Write out again, with no changes, the lines below: begin at the line that contains "Distribute [237, 1221]" and stop after the line that contains "how is located at coordinates (632, 183).", including both.

▼▼▼

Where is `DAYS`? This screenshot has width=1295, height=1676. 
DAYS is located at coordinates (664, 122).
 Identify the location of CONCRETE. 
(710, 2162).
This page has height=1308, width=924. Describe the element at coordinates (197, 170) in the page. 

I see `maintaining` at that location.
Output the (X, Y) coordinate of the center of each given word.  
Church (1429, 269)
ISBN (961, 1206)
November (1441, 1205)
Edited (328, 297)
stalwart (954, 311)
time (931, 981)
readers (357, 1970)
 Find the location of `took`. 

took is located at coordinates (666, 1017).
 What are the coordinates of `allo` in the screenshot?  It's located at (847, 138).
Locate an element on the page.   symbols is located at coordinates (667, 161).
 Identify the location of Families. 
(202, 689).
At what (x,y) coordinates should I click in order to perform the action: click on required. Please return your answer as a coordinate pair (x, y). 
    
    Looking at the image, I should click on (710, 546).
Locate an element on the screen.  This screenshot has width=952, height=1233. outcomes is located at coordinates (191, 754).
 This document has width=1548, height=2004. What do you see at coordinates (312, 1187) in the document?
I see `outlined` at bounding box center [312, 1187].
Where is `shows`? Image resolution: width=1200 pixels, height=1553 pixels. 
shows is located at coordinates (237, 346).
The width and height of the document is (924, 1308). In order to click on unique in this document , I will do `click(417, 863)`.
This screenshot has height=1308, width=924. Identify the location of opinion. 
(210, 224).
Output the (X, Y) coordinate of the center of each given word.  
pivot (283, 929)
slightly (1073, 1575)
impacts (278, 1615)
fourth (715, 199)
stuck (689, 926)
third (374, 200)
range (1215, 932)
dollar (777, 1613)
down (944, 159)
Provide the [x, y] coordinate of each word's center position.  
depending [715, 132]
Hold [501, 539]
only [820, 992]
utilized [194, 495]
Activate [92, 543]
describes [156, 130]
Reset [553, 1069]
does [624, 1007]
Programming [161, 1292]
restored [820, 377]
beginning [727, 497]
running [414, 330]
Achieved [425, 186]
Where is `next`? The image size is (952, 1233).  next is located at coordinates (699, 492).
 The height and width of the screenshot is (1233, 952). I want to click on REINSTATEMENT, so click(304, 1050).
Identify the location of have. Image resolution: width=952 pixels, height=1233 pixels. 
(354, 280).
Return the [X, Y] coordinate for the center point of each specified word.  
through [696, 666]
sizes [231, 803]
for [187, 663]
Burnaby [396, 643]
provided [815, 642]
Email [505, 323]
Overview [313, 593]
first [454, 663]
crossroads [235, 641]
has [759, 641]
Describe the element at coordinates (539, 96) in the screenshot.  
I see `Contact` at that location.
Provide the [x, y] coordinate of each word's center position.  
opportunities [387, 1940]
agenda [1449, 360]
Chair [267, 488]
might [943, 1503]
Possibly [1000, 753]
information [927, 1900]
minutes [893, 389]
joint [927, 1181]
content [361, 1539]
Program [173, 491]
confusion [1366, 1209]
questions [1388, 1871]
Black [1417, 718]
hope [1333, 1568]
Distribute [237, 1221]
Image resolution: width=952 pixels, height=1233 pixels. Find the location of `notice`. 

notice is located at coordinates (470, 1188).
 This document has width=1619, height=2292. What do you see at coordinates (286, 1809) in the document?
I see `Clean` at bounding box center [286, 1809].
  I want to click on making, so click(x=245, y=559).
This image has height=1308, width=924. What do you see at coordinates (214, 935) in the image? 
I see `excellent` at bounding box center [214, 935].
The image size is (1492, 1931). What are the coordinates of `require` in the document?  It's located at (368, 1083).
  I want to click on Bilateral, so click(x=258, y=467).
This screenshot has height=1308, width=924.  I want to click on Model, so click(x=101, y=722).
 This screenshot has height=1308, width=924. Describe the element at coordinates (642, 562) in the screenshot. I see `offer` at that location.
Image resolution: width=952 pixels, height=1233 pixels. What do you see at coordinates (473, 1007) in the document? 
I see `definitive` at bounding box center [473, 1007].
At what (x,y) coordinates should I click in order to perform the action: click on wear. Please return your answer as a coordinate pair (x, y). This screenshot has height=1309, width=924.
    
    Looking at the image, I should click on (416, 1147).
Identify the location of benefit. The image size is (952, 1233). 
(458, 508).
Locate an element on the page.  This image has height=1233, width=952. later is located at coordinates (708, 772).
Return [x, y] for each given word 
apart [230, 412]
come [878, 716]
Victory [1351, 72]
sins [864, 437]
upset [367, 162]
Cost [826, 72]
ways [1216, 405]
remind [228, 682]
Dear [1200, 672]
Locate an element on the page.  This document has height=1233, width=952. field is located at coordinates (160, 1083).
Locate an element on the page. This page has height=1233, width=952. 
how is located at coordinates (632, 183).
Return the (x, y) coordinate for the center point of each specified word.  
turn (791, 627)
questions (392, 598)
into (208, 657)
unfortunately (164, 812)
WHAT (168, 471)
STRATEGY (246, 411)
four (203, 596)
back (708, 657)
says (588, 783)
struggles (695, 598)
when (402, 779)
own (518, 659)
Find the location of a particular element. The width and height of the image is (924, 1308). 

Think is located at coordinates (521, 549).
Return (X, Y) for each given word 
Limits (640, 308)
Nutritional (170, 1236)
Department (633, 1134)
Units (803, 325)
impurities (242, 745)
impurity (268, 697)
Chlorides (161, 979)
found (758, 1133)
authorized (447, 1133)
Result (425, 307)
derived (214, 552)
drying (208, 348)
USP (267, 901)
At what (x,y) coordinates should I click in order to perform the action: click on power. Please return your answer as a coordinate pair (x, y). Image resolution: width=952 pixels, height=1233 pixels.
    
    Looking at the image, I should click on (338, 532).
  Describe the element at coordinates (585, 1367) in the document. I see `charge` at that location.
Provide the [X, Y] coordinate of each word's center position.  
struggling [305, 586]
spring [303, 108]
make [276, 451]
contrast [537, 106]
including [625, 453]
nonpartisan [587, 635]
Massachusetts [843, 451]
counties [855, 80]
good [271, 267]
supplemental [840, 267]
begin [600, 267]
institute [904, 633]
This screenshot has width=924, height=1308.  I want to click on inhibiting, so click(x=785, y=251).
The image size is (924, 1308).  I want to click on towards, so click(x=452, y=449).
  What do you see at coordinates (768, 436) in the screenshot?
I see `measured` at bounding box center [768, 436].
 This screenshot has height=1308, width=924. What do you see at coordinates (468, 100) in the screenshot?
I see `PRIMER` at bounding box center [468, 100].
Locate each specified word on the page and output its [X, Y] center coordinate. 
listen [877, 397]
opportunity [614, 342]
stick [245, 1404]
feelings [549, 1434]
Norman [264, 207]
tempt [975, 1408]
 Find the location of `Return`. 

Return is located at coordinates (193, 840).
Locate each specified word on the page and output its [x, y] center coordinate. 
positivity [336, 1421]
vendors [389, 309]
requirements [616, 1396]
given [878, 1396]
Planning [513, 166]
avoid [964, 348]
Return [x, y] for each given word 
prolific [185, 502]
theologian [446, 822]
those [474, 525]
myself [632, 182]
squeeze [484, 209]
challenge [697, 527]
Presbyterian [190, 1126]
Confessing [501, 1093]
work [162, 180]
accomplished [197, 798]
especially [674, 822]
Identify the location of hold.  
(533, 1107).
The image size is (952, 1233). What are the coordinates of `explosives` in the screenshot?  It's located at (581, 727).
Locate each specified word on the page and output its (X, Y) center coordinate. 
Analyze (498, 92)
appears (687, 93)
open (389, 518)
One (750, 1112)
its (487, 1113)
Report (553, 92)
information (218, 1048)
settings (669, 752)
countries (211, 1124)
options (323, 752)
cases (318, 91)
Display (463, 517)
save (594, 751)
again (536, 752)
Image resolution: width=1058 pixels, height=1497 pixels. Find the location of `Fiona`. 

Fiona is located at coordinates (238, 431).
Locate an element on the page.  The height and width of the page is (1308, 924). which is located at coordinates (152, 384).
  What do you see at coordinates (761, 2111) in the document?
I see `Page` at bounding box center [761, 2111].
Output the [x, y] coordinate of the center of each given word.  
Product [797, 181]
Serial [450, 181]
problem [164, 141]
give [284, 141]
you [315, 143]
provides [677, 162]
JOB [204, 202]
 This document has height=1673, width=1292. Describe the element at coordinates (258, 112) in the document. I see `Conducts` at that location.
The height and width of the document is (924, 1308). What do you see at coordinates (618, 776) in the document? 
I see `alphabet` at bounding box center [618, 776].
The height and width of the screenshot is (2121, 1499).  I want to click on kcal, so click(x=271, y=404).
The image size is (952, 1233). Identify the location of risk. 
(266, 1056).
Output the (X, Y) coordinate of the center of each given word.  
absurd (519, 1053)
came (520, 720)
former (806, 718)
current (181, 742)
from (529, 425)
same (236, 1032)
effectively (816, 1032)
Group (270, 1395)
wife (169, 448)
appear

▲▲▲

[RESULT]
Distribute [237, 1221]
Image resolution: width=952 pixels, height=1233 pixels. Find the location of `notice`. 

notice is located at coordinates (470, 1188).
 This document has width=1619, height=2292. What do you see at coordinates (286, 1809) in the document?
I see `Clean` at bounding box center [286, 1809].
  I want to click on making, so click(x=245, y=559).
This image has height=1308, width=924. What do you see at coordinates (214, 935) in the image? 
I see `excellent` at bounding box center [214, 935].
The image size is (1492, 1931). What are the coordinates of `require` in the document?  It's located at (368, 1083).
  I want to click on Bilateral, so click(x=258, y=467).
This screenshot has height=1308, width=924.  I want to click on Model, so click(x=101, y=722).
 This screenshot has height=1308, width=924. Describe the element at coordinates (642, 562) in the screenshot. I see `offer` at that location.
Image resolution: width=952 pixels, height=1233 pixels. What do you see at coordinates (473, 1007) in the document? 
I see `definitive` at bounding box center [473, 1007].
At what (x,y) coordinates should I click in order to perform the action: click on wear. Please return your answer as a coordinate pair (x, y). This screenshot has height=1309, width=924.
    
    Looking at the image, I should click on (416, 1147).
Identify the location of benefit. The image size is (952, 1233). 
(458, 508).
Locate an element on the page.  This image has height=1233, width=952. later is located at coordinates (708, 772).
Return [x, y] for each given word 
apart [230, 412]
come [878, 716]
Victory [1351, 72]
sins [864, 437]
upset [367, 162]
Cost [826, 72]
ways [1216, 405]
remind [228, 682]
Dear [1200, 672]
Locate an element on the page.  This document has height=1233, width=952. field is located at coordinates (160, 1083).
Locate an element on the page. This page has height=1233, width=952. 
how is located at coordinates (632, 183).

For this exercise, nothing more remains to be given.